Поэтому популярность высшего образования и важность науки как элемента картины мира могут быть очень слабо связанными друг с другом вещами. Когда мы смотрим на вступительные конкурсы, когда мы смотрим на то, как расширяется система высшего образования, очень видно, зачем люди хотят его получать.
Самые популярные специальности — это не те, которые связаны с проектом радикального преобразования технологий, достижения Марса, открытия космической теории всего. Растут конкурсы на филологических факультетах, которые выглядят как классическая аристократическая «специальность по Веблену» — образование как демонстративная праздность. Образование ценно для элиты не потому, что оно имеет какую-то рыночную ценность, а ровно потому, что не имеет никакой рыночной ценности.
Когда начался политический и экономический кризис, университетов стало гораздо больше, чем прежде, потому что центральная, консолидированная воля направить образование на пользу стране, как она понимается обладателем воли, слабеет, и поэтому образование становится тем, чем его хочет видеть большинство простых людей. А хотят они видеть в нем канал по получению привлекательной специальности, возможность выделиться из своей среды и поступить в какое-то престижное учебное заведение.

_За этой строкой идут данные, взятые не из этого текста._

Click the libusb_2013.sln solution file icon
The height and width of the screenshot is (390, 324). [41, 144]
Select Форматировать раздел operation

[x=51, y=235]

Вот слово «престижное» в этот момент становится чрезвычайно важным маркером. И как машина, производящая престиж, высшее образование работает совершенно изумительно. И как средство канализации людей, сортировки по отправлению их на какие-то карьерные траектории, в общем, тоже работает. Не всегда так, как мечтают те, кто его получает, но работает.
Я думаю, что школа продолжает транслировать какое-то количество знаний, которые универсально необходимы. Но это будет касаться, наверно, начальной школы: чтение, письмо, арифметика, которые не всегда может дать домашнее образование. Большинство родителей вряд ли возьмут на себя все риски, связанные с тем, чтобы действительно составить для своего ребенка учебную программу.
Но школа — это еще и социализация, в смысле навык взаимодействия со сверстниками, навык взаимодействия с посторонними взрослыми, выстраивание иерархии. С этой точки зрения школа прививает очень много социальных навыков, которые не прививает семья.
В этом плане в школе перемены могут быть гораздо более важными, чем содержание уроков. Если бы кто-нибудь предложил отменить школу и все согласились бы, может быть, получилось бы гораздо больше проблем, чем мы сейчас можем себе представить. И не с тех сторон, которые можем себе представить. Первая нормальная безличная иерархия, первая бюрократия, с которой мы имеем дело, — это школьная бюрократия. И разные вещи, которые потом мы осваиваем, — от заполнения бессмысленных бумажных бланков до представления об интриге — мы впервые узнаем именно в связи со школой. Это очень большой блок навыков.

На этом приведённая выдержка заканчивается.